While operators in cleanroom environments wear sterile garments, they remain the greatest contributor to contamination. A study by Whyte (Whyte, 1998) showed how activity affects particle generation rates with people wearing cleanroom gowning for particles 0.5 μm in size:
Advanced Aseptic Processing (AAP) utilizes automated technologies such as robotics and physical barriers to eliminate operator intervention with the process, product containers and surfaces. The key is to maintain absolute control of contamination sources.
Aseptic manufacturing is a highly repetitive activity requiring a high degree of reproducibility to produce a high quality product. Robots are the ideal platform for such highly accurate and repeatable operations. Further, they generate extremely low particulate levels, and can operate in environments where humans cannot.

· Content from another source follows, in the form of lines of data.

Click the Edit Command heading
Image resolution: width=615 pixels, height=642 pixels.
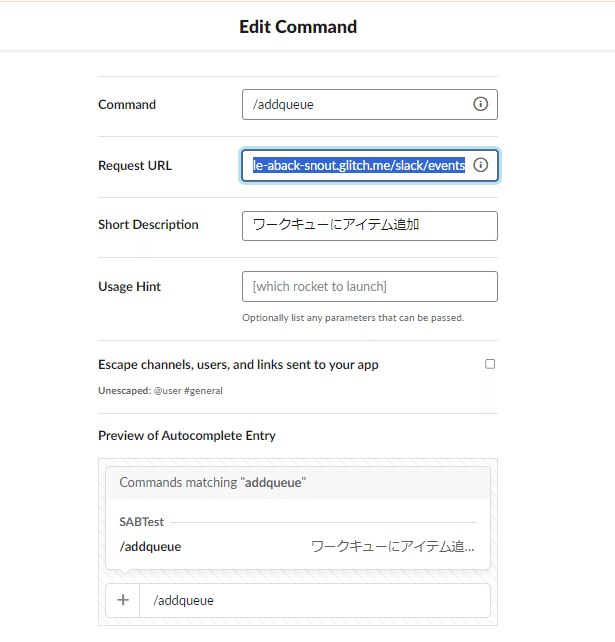coord(298,27)
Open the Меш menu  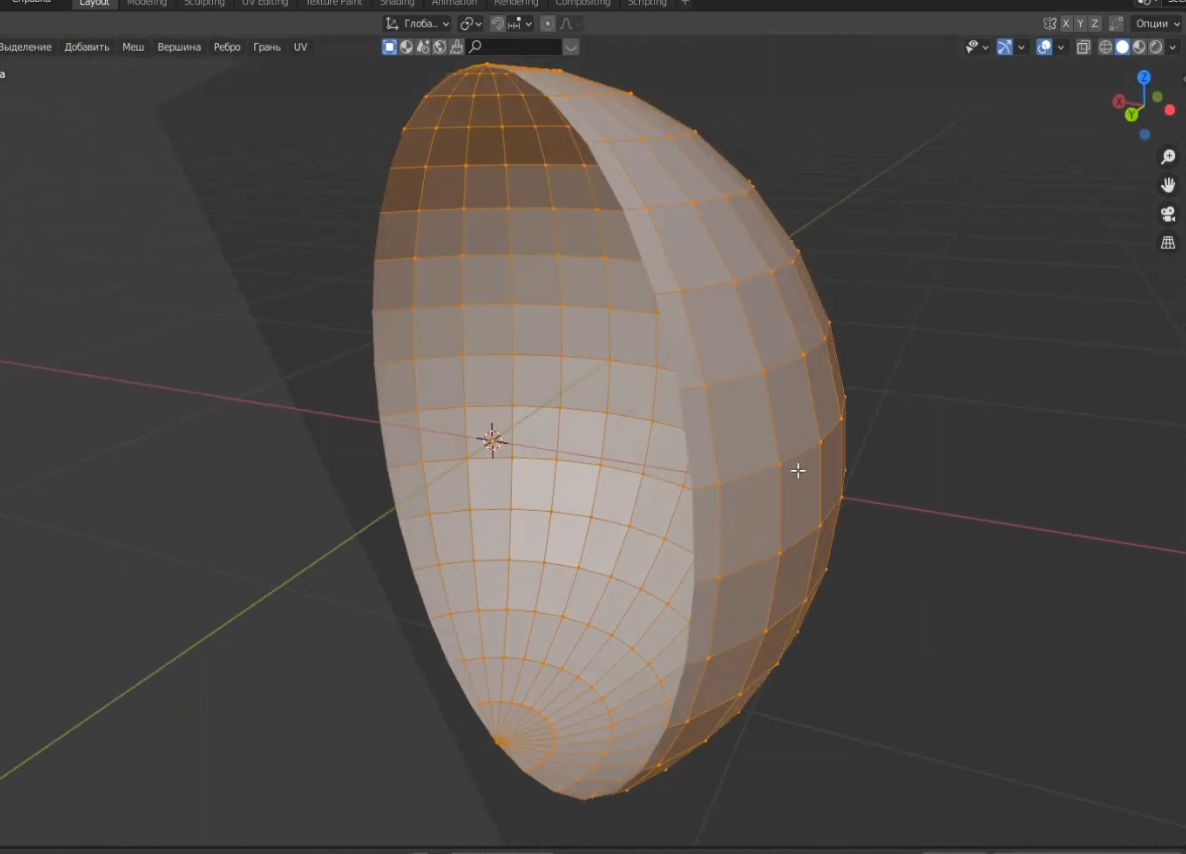pyautogui.click(x=132, y=46)
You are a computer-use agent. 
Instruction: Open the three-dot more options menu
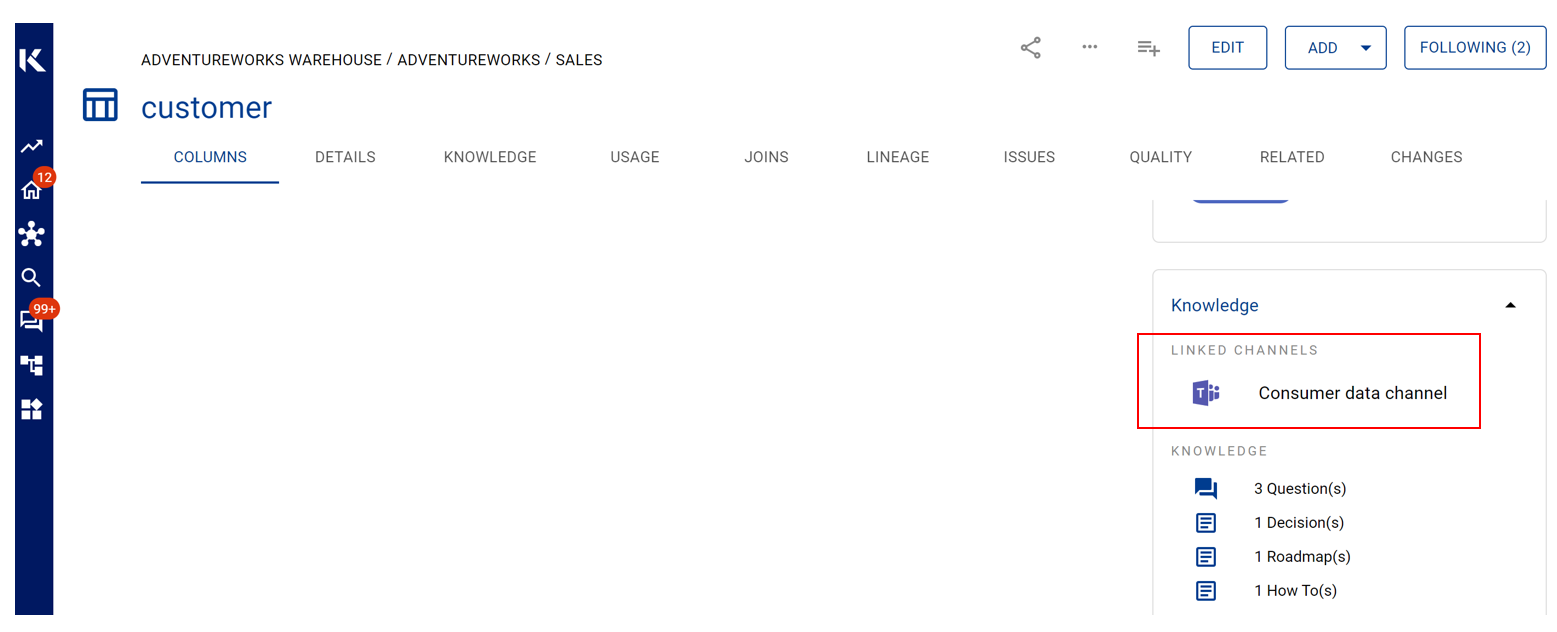click(1090, 47)
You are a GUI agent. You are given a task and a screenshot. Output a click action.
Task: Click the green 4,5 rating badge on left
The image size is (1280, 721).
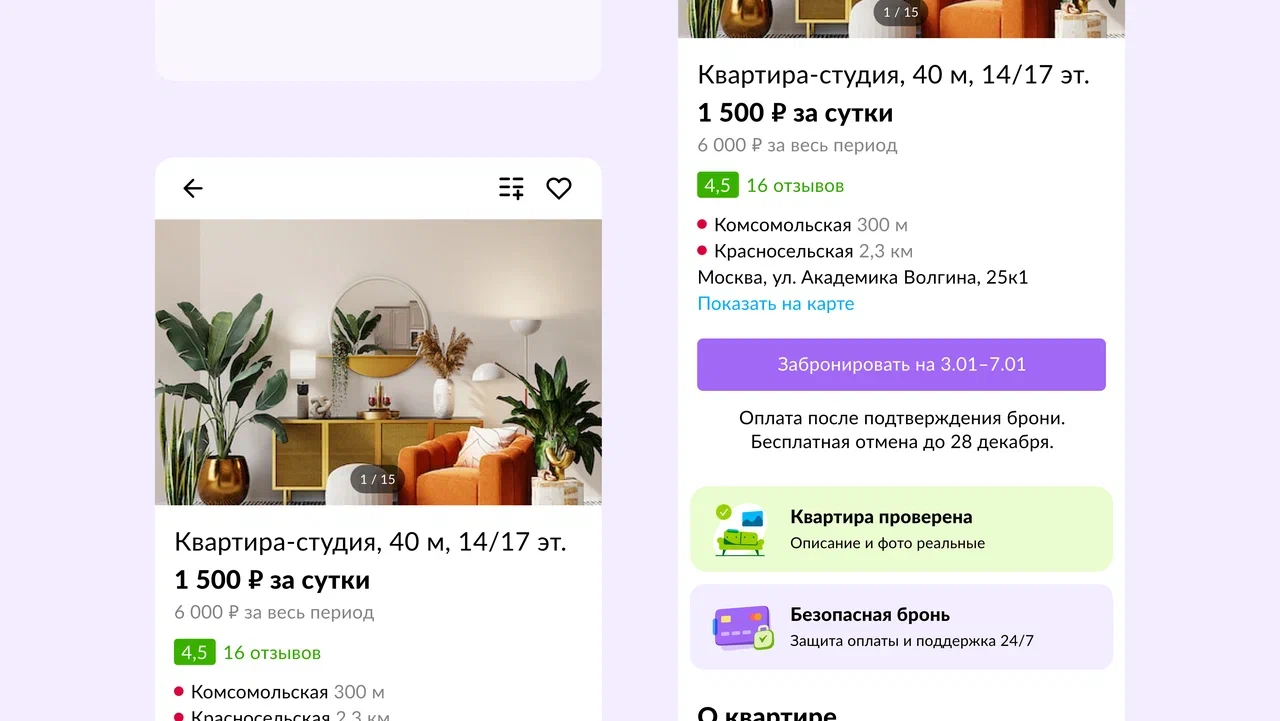(195, 652)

To further advance the use of robotics in AAP, Stäubli Robotics developed the TX series stericlean and HE 6-axis robot arms, which are suitable for sanitizing with isopropyl alcohol and bio-decontamination with sporicidal agents and vapor phase hydrogen peroxide (VPHP).
Robots offer one particular advantage over traditional aseptic machinery: flexibility. They are completely adaptable, an can be reprogrammed with minimal investment if an application or container format changes.
Tool changer technology, widely used in other industries but largely untapped in pharmaceutical applications, allows the robot to quickly couple and decouple end of arm tooling to perform operations that cannot be performed on a single tool.
Robot safety equals product safety
The combination of Isolator-Barrier technology with robot safety requirements ensures that critical zones are protected during aseptic manufacturing. With isolator-integrated robots, the isolator walls become a safety fence encircling the robot. Light curtains detect operator presence at the glove port(s), and access door(s) are electrically interlocked.
In a RABS application, these safety devices can be used systematically through the machine control architecture to mitigate contamination risk during open door interventions. This would prevent interventions from taking place or manufacturing to resume unless certain conditions are met.
The key to Advanced Aseptic Processing is absolute control of all sources of contaminants, most importantly the human element. Robotics and isolator-barrier systems are core technologies in this regard. A properly integrated robot system combined with an isolator-barrier system offers a flexible robotic cell that meets the strictest of regulatory standards. The many layers of protection provided by isolated robotics offer superior control over ingress of contamination and thereby protect product quality and minimize risk.